It isn’t that we don’t trust God’s goodness and sovereignty. We’re strapped in, seat belts buckled, certain that God will bring us all the way Home. We know the storm won’t be the end of the story, but, well, we wonder exactly how long the storm will rage.
Or, at least I do.
I often think about how it’s a gift that many stories in Scripture are familiar to me. I’ve heard the names since childhood and can usually recall bullet points or at least a few details. But there’s a danger: I forget the timeline. I forget just how long these real people sat in metaphorical “waiting rooms.”
Noah didn’t build the ark overnight. It took many years before the project was complete and rain fell for the first time.
Sarah and Abraham longed for a child, and for decades they received disappointment month after month after month.
Joseph was seventeen when his brothers sold him into slavery; he spent years in prison and was nearly forty when his family arrived in Egypt during the famine.
Moses fled Egypt and lived in Midian for forty years before he saw the burning bush.
The Israelites wandered in circles, walking laps around in the wilderness for forty years.
David waited many years between being anointed as king and sitting on the throne.
The people of God waited 400 seemingly silent years between Malachi and Matthew, longing to hear a word from the Lord.
Jesus waited thirty years before beginning His public ministry.
There are plenty of times things changed in an instant, but waiting, it seems, is woven throughout Scripture.
I think of this as I walk through an outdoor labyrinth in my city.

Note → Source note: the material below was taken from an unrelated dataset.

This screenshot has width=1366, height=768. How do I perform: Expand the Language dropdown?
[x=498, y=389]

The summer sun beats down, warming the carefully arranged stone pavers. I begin, slow and steady, and quickly realize that I can’t look too far ahead. The entire path is clear from above but from where I stand the view is limited. I blink back tears as it weaves in and out, nearing the center only to curve out once again, and I say out loud in the empty garden, “This is what it feels like right now, God. Each step brings me closer, but I’m literally wandering in circles here. All I can do is take the next step, trusting the path will lead where it has promised but not knowing what it will bring along the way or how long it will take.”
Of course, I’m talking about more than a narrow path underneath my feet. There are waiting rooms I’ve been in for so long now that I know every piece of art on the wall, every chair that wobbles, every crinkle and crease of old magazines stacked on the side table. More than a decade has passed and I’m still here, still praying and believing, trusting and weeping, asking and hoping. Still waiting.

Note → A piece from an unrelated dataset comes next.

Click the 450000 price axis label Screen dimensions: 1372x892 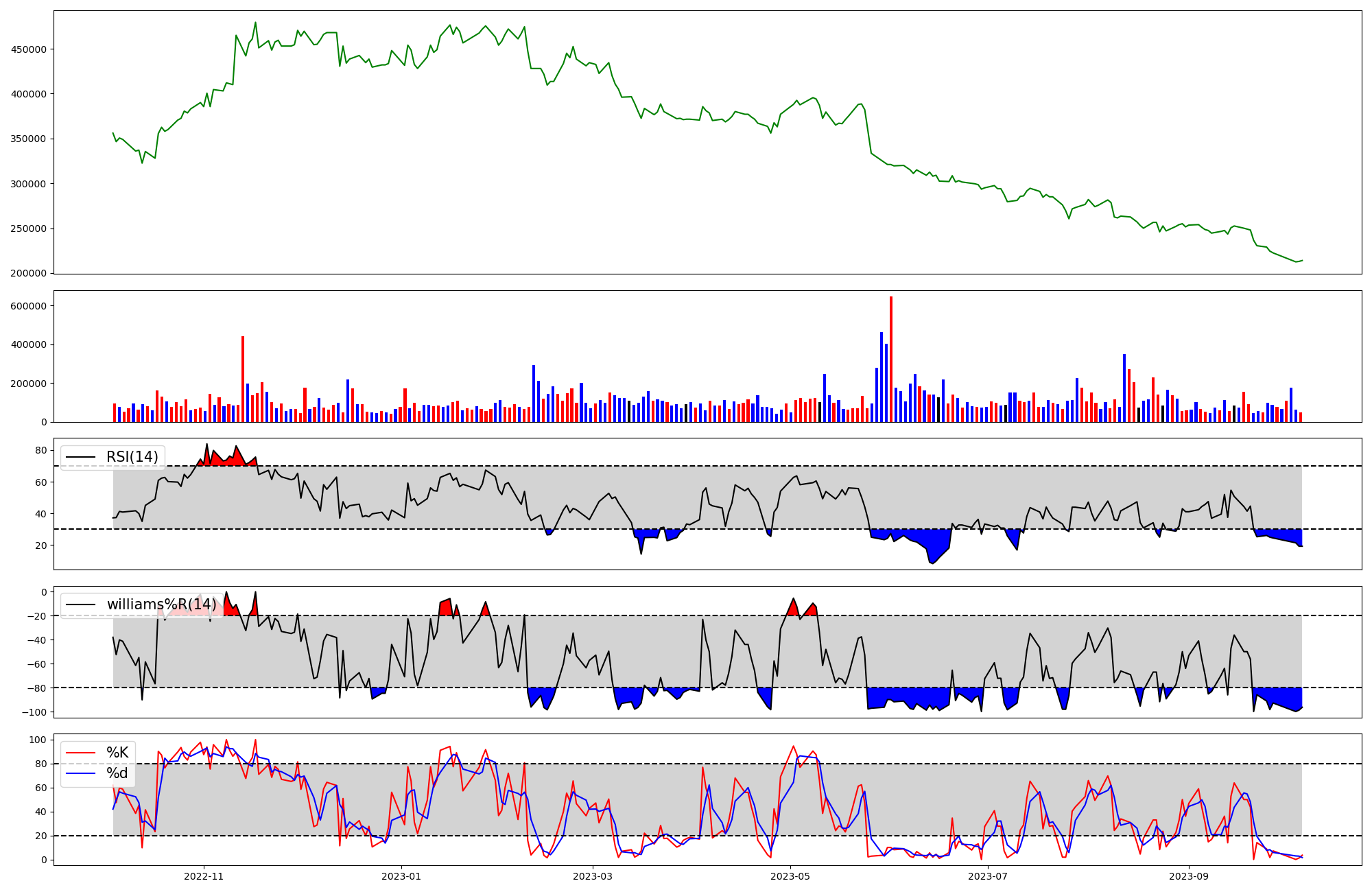(29, 49)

Step after step after step. Lap after lap after lap.
What I want is a miracle, and instead, I receive just enough strength to carry through the day. I keep praying for power that heals and restores—and He gives grace that sustains. It feels like manna, like exactly enough for today and no more. Nothing extra, nothing in the reserves, no stockpile set aside for a rainy day, a long night, or a winter that endures.
But always, manna.
“How much longer until XYZ?” I wonder, knowing the path is clear from above. “I won’t leave your side. I’ll be there every step of the way,” God seems to whisper in the wind, the leaves swaying with the afternoon breeze. It’s not the answer I’m asking for, but it’s the promise I need. And miraculously it turns out to be no less of a miracle, the grace that sustains when winter endures.

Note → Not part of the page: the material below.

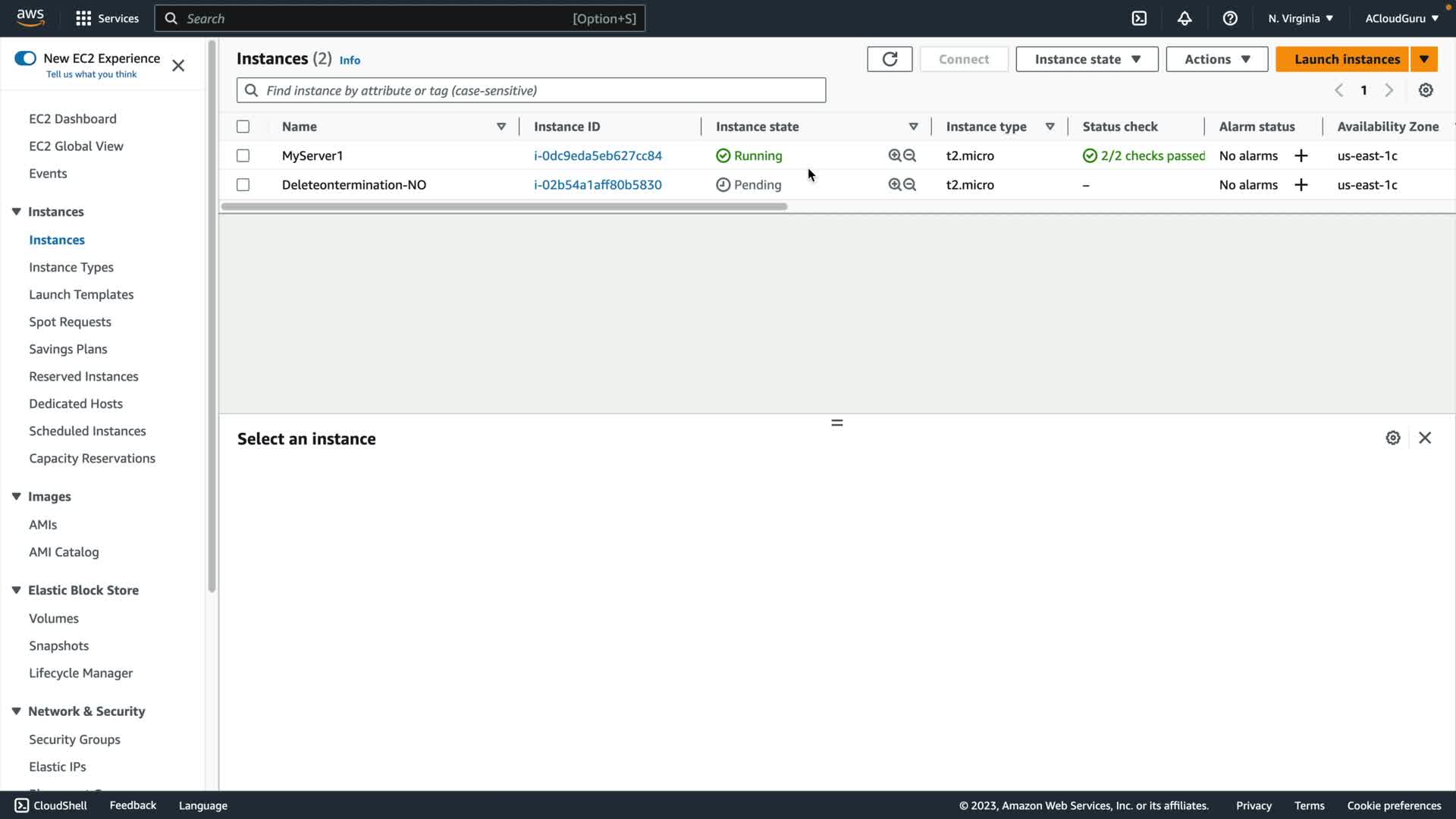Click the refresh instances icon button
Viewport: 1456px width, 819px height.
coord(890,59)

Manna after manna after manna. Mercy after mercy after mercy.
Looking back, fingerprints of His faithfulness mark every page. God was there then and He’s here now, with us in every waiting room, working for our good and His glory. Remembering God’s past faithfulness helps us hold tightly to joy in the present and hope for the future. That doesn’t eliminate our questions, but it reminds us of the story beneath the story: it won’t be long now until winter permanently gives way to resurrection.
One day “how much longer” will be no longer.
One day, everything will be colored the shade of restoration.
But for today, we hope. We pray “on earth as it is in heaven” (Matthew 6:10 CSB). We remember that God will not be rushed, but neither will He be late. We wait and we trust and we find that it’s true: God really is going to carry us through.